Text shown:
*** Block opens ***

Chūhai (チューハイ or 酎ハイ), an abbreviation of "shōchū highball" (焼酎ハイボール), is an alcoholic drink originating from Japan.

Traditional chūhai is made with barley shōchū and carbonated water flavored with lemon, but some modern commercial variants use vodka in place of shōchū, and beverage companies have diversified into a variety of flavors, including lime, grapefruit, apple, orange, pineapple, grape, kyoho grape, kiwi, ume, yuzu, lychee, peach, strawberry cream, and cream soda.

The alcohol content of chūhai sold in bars and restaurants can be quite low, allowing those with a low tolerance for alcohol to drink safely. Canned chūhai, however, can have higher levels of alcohol and is often sold in convenience stores and from vending machines. Although the amount varies (usually starting at 3%), canned chūhai contains less than 10% alcohol in Japan, as anything higher triggers a higher tax rate. Chūhai is served in tall glasses or mugs as drinks for individuals, making it less social than other traditional Japanese bar drinks like sake, beer, or whisky, which can be shared by pouring portions from a large bottle. Fresh chūhai or (生酎ハイ, nama chūhai) is also sometimes served, featuring fresh-squeezed juice; in some cases guests squeeze their own juice. Due to the high sugar content, the number of calories in each bottle can be quite high compared to other alcoholic beverages.

*** Block closes ***

Task list:
A. Shorten the paragraph in the chūhai text that begins "The alcohol content of chūhai" into a list of its main facts.
B. Update the chūhai text between "Chūhai (チューハイ or" and "and cream soda.", inclusive, replacing "barley" with "rice".
C. Carry on the text about chūhai past its last sentence.

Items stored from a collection

*** Block opens ***

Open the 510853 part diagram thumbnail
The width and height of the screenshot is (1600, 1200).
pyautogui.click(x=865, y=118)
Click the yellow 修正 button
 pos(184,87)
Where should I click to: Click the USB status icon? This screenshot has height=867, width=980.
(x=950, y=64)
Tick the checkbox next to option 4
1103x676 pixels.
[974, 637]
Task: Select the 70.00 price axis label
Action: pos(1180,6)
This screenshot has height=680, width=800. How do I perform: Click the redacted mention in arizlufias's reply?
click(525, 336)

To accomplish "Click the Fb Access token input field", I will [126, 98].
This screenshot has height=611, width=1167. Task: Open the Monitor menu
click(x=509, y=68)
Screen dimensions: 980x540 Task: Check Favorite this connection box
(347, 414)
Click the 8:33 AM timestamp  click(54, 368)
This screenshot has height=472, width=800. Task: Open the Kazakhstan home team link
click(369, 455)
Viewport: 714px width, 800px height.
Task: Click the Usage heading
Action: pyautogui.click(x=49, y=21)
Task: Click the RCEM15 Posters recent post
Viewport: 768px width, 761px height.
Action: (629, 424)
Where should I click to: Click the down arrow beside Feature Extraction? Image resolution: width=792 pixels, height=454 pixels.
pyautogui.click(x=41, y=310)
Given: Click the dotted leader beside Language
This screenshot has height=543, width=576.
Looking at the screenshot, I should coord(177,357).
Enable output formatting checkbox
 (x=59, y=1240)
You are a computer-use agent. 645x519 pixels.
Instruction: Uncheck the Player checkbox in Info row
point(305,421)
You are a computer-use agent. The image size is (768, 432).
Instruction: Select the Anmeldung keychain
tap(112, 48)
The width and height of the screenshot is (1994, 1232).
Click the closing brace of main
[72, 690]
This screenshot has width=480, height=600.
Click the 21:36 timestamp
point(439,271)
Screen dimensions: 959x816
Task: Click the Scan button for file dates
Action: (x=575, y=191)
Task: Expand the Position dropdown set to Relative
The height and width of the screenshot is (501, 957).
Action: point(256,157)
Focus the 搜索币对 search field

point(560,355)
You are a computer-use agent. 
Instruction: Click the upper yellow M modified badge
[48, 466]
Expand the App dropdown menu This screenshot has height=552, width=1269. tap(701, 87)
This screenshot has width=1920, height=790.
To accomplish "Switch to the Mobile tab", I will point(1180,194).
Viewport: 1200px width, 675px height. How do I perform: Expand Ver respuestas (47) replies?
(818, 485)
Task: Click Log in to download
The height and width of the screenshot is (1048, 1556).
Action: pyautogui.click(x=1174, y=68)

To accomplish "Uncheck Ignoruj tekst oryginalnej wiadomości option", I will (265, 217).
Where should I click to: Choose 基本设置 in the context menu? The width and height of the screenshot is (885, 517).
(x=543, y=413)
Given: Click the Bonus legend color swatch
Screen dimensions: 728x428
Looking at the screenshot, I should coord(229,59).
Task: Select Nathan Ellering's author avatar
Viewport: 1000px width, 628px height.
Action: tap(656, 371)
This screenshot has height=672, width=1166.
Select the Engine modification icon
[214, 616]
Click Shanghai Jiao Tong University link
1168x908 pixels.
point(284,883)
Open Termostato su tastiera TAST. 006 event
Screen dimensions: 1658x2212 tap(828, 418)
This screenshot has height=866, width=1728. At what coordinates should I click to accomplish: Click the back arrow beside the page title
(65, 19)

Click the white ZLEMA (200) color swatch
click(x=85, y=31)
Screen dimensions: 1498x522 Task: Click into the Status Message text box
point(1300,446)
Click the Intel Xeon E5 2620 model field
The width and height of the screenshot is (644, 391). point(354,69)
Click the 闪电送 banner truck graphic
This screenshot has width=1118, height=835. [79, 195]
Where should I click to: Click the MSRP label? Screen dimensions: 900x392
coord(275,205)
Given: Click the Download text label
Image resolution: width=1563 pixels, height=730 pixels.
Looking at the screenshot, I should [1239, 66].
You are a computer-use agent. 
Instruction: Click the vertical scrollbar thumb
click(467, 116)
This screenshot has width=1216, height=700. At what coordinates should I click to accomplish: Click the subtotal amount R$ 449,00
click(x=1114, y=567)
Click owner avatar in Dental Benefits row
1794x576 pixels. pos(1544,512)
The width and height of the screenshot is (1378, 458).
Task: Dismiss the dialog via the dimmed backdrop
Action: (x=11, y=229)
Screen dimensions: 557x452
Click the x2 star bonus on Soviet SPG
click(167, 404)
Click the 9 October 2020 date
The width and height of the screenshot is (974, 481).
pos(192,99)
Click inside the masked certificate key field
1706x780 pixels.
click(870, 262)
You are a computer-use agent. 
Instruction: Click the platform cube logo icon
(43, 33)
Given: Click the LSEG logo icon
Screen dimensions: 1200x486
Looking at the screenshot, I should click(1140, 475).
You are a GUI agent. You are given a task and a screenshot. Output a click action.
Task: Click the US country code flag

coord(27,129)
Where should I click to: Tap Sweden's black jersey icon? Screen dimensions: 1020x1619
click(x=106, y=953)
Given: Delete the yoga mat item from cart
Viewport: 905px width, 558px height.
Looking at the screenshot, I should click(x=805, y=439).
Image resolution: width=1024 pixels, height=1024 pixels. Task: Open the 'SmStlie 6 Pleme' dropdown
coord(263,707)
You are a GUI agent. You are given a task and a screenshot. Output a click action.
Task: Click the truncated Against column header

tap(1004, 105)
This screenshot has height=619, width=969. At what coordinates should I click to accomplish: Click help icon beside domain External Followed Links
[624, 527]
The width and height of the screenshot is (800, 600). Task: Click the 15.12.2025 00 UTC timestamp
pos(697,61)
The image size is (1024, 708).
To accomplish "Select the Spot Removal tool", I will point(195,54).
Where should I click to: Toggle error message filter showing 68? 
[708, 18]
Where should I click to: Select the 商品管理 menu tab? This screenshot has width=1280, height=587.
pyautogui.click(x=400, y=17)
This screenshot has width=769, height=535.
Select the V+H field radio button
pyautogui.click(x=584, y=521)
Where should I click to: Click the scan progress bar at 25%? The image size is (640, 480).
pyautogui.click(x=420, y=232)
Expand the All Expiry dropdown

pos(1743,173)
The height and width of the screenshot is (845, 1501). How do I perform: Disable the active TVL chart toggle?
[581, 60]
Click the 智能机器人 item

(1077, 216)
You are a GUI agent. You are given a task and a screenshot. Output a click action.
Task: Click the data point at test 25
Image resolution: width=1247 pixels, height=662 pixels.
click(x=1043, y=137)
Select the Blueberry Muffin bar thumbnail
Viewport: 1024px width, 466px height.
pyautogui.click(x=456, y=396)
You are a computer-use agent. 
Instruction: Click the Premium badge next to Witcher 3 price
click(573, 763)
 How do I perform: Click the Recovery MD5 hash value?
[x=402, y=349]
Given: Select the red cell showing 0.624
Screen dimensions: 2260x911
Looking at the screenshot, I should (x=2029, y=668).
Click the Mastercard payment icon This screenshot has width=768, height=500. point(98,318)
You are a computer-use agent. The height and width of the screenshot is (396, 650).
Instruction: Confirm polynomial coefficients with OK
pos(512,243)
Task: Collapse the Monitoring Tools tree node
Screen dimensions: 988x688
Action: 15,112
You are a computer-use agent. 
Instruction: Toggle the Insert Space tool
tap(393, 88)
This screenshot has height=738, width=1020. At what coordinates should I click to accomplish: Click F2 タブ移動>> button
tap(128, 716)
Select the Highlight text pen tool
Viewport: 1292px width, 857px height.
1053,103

*** Block closes ***

Solved problems:
A.
- Chūhai in bars and restaurants can be quite low in alcohol, so people with a low tolerance can drink it safely.
- Canned chūhai can be stronger and is often sold in convenience stores and vending machines. In Japan it usually starts at 3% and stays under 10%, because anything higher triggers a higher tax rate.
- It is served in tall glasses or mugs for one person. That makes it less social than sake, beer, or whisky, which can be shared from a large bottle.
- Fresh chūhai (nama chūhai) uses fresh-squeezed juice, and sometimes guests squeeze their own.
- Its high sugar content can give it many calories compared to other alcoholic drinks.

B.
Chūhai (チューハイ or 酎ハイ), an abbreviation of "shōchū highball" (焼酎ハイボール), is an alcoholic drink originating from Japan.

Traditional chūhai is made with rice shōchū and carbonated water flavored with lemon, but some modern commercial variants use vodka in place of shōchū, and beverage companies have diversified into a variety of flavors, including lime, grapefruit, apple, orange, pineapple, grape, kyoho grape, kiwi, ume, yuzu, lychee, peach, strawberry cream, and cream soda.

C.
In March 2018, Coca-Cola announced it would begin selling a chūhai product in Japan called Lemon-dou.

==Availability in United States==

Takara Sake produces three flavors (white peach, lychee and grapefruit) of canned chuhai under the JPOP label that are available in the United States. Sangaria also produces two flavors (lemon and grapefruit) of canned chuhai for the US market.

Yabai, based out of Santa Monica, CA, is America's first domestic chu-hai. Currently they are offered in three flavors, are 5% ABV, and made with imported shochu.